#WhatsApp stale socket

1 messages · Page 1 of 1 (latest)

clear fulcrum
#

WhatsApp stale-socket disconnect every ~35 min (+ rapid drops after restart)

Env: OpenClaw 2026.3.12, macOS Intel x64, Node v25.4.0, local gateway, launchd KeepAlive

Problem: Health-monitor detects stale-socket, restarts WhatsApp channel every ~35 min. 470+ occurrences since Feb 21. Messages fail during reconnect windows.

Pattern (Mar 12-13 timestamps):
19:45, 20:20, 20:55, 21:30, 22:05, 23:00, 23:35, 00:40, 03:15, 03:50, 05:20, 05:55, 06:30, 07:05, 07:40
~35 min intervals. Too regular for network issues.

Additional: After gateway restart (config.patch → SIGUSR1), listener reconnects but dies within 2-4 min — much faster than the 35-min cycle. Restart destabilizes the Baileys session.

Root cause: makeWASocket in source doesn't set keepAliveIntervalMs (uses Baileys default 30s). Socket silently dies ~20 min after connecting. 15-min health check catches it → 35 min cycle.

Impact: Outbound messages fail silently. Deliveries exceed max retries (5/5) → moved to failed/. Agent can't reliably message users.

Logs:

[health-monitor] [whatsapp:default] restarting (reason: stale-socket)
[whatsapp] No messages received in 30m - restarting connection
[whatsapp] Web connection closed (status 499)

Config: channelHealthCheckMinutes: 15, reconnect.maxAttempts: 0

Related: #41339 (Discord same pattern), #16270 (reconnect loop bans), #19856 (messages lost after reconnect)

Request: Expose Baileys socket tuning (keepAliveIntervalMs, connectTimeoutMs) as config. Investigate silent socket death.

frank lanternBOT
#

Your analysis lines up with what the current source is doing — but there’s an extra “gotcha” that explains the super-regular ~35 min cadence even if the Baileys socket isn’t actually dying.

What’s happening (based on current code)

There are two independent restart mechanisms in play:

  1. Gateway channel health monitor → reason: stale-socket
    The gateway marks a channel unhealthy if:
  • connected === true
  • and lastEventAt is older than 30 minutes (DEFAULT_CHANNEL_STALE_EVENT_THRESHOLD_MS = 30 * 60_000)
  • and the channel isn’t Telegram long-polling / webhook mode

Source: src/gateway/channel-health-policy.ts

For WhatsApp Web, lastEventAt is set on connect via createConnectedChannelStatusPatch() (sets lastEventAt = now) and then only bumped again when a message is handled. So if you go > 30 minutes without an “event”, the gateway will classify it as stale and restart it.

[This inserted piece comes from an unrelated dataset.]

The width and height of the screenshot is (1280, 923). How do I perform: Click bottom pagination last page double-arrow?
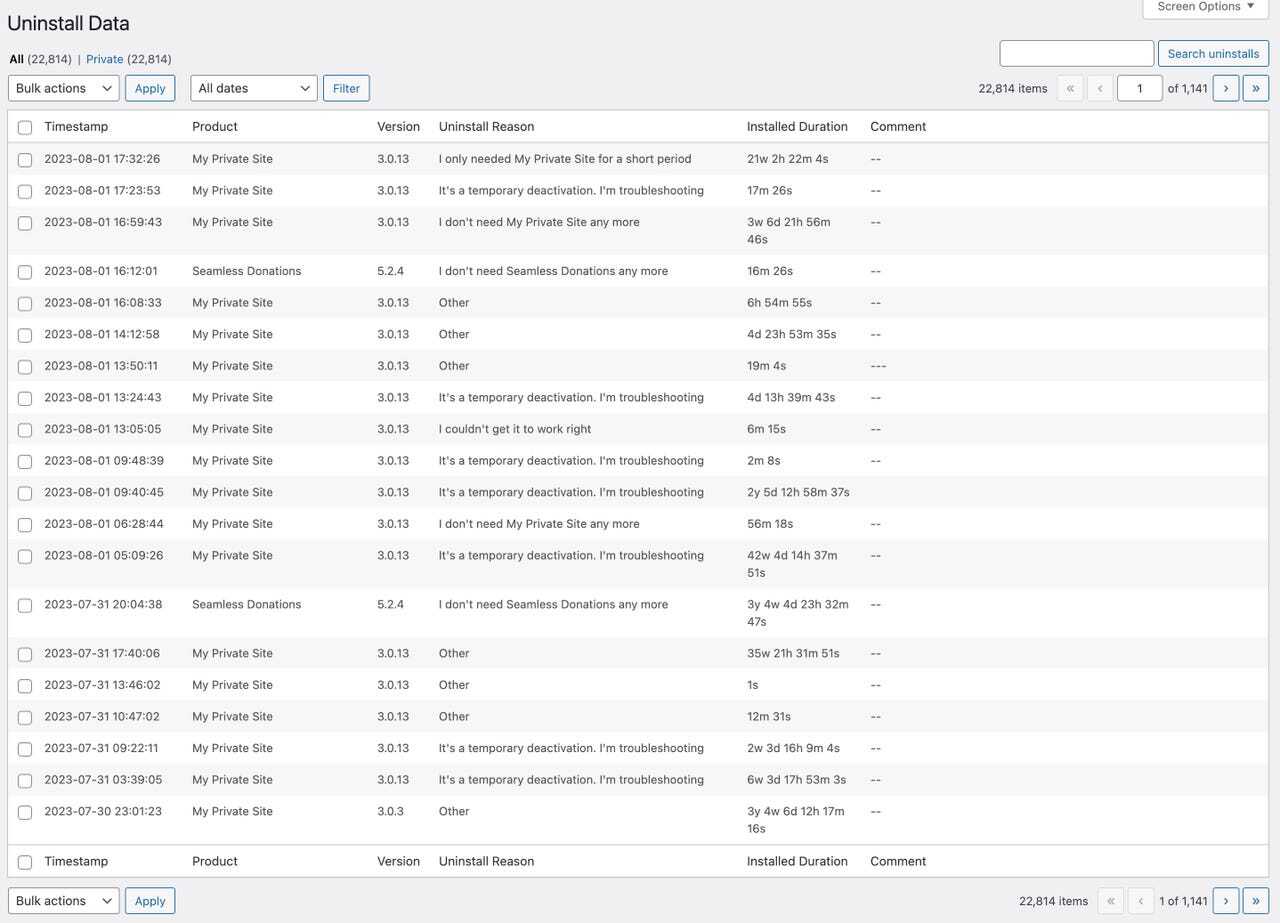pos(1255,901)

Source: src/gateway/channel-status-patches.ts, src/web/auto-reply/monitor.ts

#

The “~35 min” part is consistent with 30 min threshold + health-check cadence alignment (you’re running checks every 15 min, so it often trips on the next tick after crossing 30).

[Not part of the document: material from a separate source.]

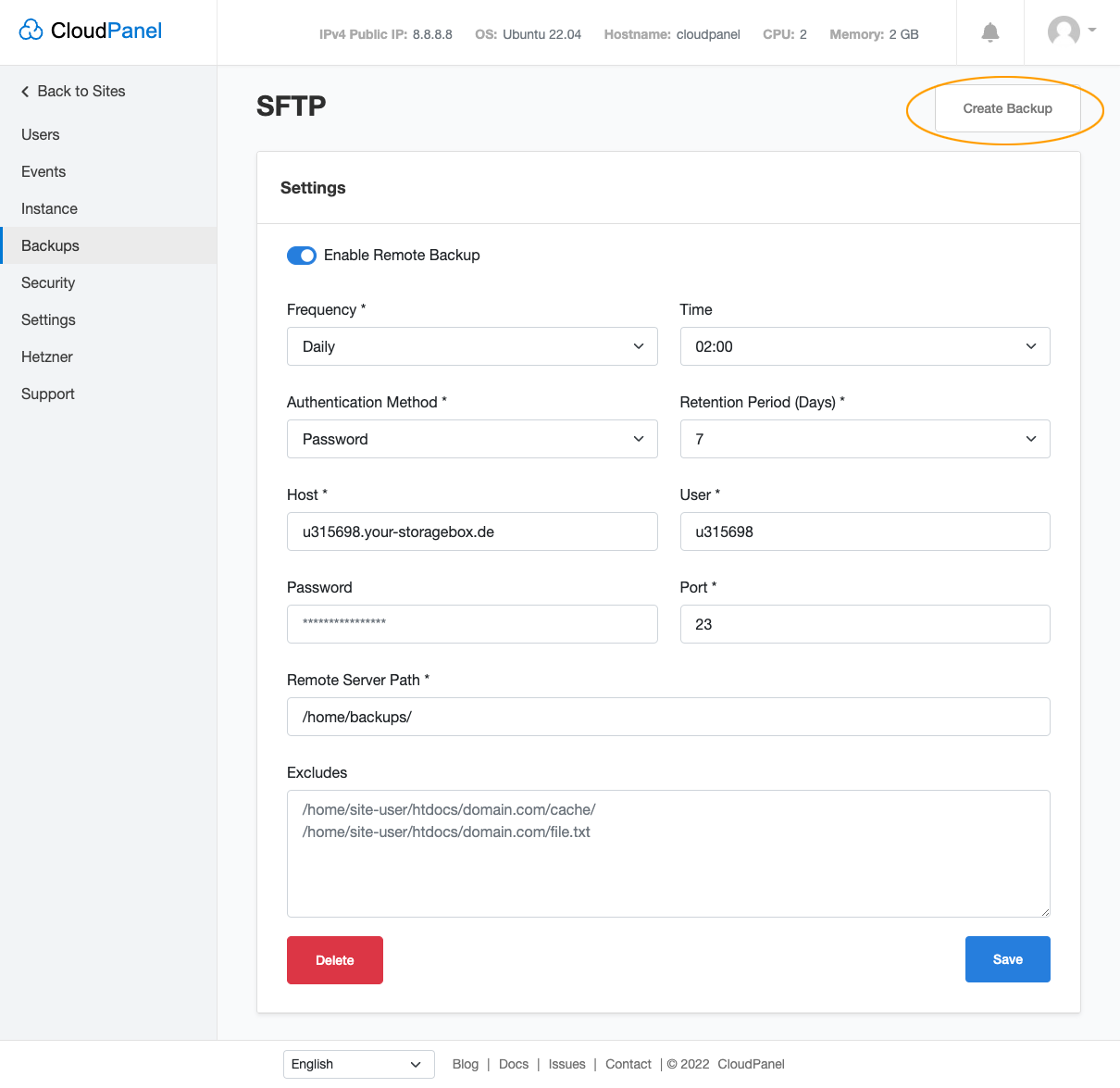Click the CloudPanel logo
Screen dimensions: 1120x1088
click(x=89, y=30)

  1. WhatsApp watchdog → status 499 + “No messages received in 30m”
    Separately, the WhatsApp web monitor has a watchdog that forces a reconnect if it has seen messages before and then sees 30m of silence (it emits that status: 499 “watchdog-timeout”).

Source: src/web/auto-reply/monitor.ts

Re: keepAliveIntervalMs

You’re also correct that we currently call makeWASocket({...}) without passing Baileys socket tuning like keepAliveIntervalMs / connectTimeoutMs.

Source: src/web/session.ts

That said: the gateway’s stale-socket logic can cause the exact restart pattern you’re seeing even if the socket is perfectly healthy, because “no events for 30m” is treated as “socket stale”.

Practical workarounds (until there’s a proper fix)

  • If you want to stop the periodic flapping right now, the blunt instrument is setting:
    • gateway.channelHealthCheckMinutes: 0 (disables the health monitor)
#
  • or set it much higher to reduce churn.
  • Also sanity check that your config uses the right path for reconnect tuning: it’s web.reconnect.* (not reconnect.*). And maxAttempts: 0 means “unlimited” in current logic.

What to file as an issue (this should be a GitHub issue)

This really wants a code fix / config surface. I’d open an issue proposing one (or both) of:

  • Bump lastEventAt periodically from the existing WhatsApp heartbeat timer (so health-monitor doesn’t false-positive on quiet accounts)
  • Expose Baileys socket options (keepAliveIntervalMs, connectTimeoutMs, maybe more) under config (likely channels.whatsapp.* or web.*)

If you file it, include the key detail that stale-socket is currently a hard-coded 30m “no events” threshold and WhatsApp’s lastEventAt isn’t updated by any heartbeat/ping.

GitHub issues: https://github.com/openclaw/openclaw/issues

clear fulcrum
#

WhatsApp outbound fails while inbound + auto-reply work (state mismatch)

Env: OpenClaw 2026.3.12, macOS Intel x64, Node v25.4.0, local gateway

Problem: Agent's message tool send fails with "No active WhatsApp Web listener" while inbound messages arrive and auto-reply sends succeed — on the same connection, seconds apart.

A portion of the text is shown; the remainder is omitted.